What are these developments? One is the rise of nomadic powers, such as the Seljuqs in the Middle East, the Pechenegs in the Byzantine Empire, and the Banu Hilal in North Africa. Multiple dynasties fell or were weakened with the collapse of bureaucracies and the agrarian base to sustain organized military power. Major cities witnessed a decline in their population and infrastructure, marking the sharp final decline of the urban life developed in the region during the Hellenistic period. Finally, population shifts, both in-migration and out-migration, led to religious change as Muslim nomads took the place of Christian peasants in agriculturally marginal regions.
Some will probably accuse Ellenblum of environmental determinism, but this is not his argument.

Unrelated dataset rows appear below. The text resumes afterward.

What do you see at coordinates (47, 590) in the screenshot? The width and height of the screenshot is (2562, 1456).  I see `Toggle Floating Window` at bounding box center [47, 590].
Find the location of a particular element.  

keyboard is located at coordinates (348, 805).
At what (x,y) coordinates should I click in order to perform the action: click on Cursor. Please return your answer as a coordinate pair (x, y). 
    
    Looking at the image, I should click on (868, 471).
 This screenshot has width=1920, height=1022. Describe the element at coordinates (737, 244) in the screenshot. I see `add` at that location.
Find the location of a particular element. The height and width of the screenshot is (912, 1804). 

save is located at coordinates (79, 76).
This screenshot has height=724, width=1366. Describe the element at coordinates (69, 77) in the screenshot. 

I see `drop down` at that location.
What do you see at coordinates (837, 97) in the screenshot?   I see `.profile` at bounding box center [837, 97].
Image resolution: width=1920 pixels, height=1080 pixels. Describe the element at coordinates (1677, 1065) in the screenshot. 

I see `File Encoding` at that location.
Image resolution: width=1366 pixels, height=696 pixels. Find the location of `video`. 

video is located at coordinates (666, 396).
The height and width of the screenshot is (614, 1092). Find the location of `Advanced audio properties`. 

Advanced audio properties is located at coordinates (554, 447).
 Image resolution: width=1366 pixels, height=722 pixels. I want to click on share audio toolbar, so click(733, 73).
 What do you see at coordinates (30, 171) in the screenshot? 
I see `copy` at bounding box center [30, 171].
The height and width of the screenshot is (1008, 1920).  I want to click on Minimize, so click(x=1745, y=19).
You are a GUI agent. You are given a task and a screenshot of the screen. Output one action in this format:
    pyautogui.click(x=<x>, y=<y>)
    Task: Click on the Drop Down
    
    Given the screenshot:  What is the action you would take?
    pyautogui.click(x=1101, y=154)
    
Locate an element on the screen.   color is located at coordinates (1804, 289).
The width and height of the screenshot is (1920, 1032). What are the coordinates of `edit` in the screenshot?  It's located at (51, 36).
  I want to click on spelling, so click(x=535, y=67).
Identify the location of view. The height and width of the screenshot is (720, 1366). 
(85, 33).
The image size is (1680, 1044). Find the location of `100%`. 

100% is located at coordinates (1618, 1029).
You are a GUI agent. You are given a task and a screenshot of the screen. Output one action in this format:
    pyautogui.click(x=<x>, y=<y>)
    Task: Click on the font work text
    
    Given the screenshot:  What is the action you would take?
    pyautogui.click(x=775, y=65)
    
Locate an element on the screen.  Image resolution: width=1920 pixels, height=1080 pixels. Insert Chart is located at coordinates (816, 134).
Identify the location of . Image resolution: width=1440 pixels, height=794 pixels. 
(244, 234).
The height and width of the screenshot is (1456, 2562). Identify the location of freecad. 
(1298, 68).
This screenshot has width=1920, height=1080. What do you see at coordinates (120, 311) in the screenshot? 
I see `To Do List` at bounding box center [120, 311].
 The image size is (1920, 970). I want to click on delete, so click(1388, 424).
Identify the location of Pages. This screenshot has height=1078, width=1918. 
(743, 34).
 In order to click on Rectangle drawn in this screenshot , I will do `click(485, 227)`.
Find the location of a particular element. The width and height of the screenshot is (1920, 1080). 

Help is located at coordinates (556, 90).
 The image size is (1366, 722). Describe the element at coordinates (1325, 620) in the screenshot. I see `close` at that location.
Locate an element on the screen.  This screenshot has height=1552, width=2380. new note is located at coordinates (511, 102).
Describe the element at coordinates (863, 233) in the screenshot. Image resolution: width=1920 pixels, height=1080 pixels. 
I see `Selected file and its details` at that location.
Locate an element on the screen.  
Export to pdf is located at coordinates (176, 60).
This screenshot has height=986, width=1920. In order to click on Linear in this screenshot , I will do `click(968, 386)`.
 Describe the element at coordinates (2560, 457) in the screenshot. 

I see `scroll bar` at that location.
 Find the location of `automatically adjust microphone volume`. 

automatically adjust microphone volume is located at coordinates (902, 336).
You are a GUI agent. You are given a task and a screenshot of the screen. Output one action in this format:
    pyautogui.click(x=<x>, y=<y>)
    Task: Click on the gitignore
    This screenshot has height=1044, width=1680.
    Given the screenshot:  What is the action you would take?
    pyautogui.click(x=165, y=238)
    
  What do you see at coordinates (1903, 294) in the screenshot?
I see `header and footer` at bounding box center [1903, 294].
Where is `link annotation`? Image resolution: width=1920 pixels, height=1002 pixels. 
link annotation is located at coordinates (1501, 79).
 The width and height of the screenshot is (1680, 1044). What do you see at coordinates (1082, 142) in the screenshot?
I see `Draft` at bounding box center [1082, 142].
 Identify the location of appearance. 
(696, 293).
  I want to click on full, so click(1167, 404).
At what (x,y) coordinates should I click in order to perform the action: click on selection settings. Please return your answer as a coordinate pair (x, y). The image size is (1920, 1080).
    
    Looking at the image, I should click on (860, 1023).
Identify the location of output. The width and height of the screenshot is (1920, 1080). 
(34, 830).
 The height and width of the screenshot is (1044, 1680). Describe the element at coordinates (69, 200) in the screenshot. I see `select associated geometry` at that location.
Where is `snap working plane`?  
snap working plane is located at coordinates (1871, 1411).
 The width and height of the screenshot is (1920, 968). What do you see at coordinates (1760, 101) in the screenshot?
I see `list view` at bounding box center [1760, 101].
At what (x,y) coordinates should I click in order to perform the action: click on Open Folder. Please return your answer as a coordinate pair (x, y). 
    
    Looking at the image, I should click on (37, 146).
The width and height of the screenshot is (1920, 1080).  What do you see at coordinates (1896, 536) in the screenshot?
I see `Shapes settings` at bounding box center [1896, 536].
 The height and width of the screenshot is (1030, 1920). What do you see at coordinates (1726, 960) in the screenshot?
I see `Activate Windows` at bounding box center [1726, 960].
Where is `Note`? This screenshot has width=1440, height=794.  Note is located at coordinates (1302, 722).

In his own words:
Civilizations are altered and transformed by calamities, although they usually succeed in finding, when the crisis is over, ways to reconstruct new stable societal structures and a new equilibrium that resemble, to a certain degree, the pre-calamity social order. Differences between pre- and post-calamity cultures, however, are often discerned.In other words, in periods of environmental catastrophe, people adapt in a variety of ways, and even when the catastrophe is over, those ways continue to exist and leave their own historical legacies, whether in demographic shifts, institutions, or settlement structures. The end result of this book isn't that the reader who knows the material will learn about new developments, but instead that he or she will see the climate shift as a common thread underlying them all, and as a result better perceive the role of the environment in history.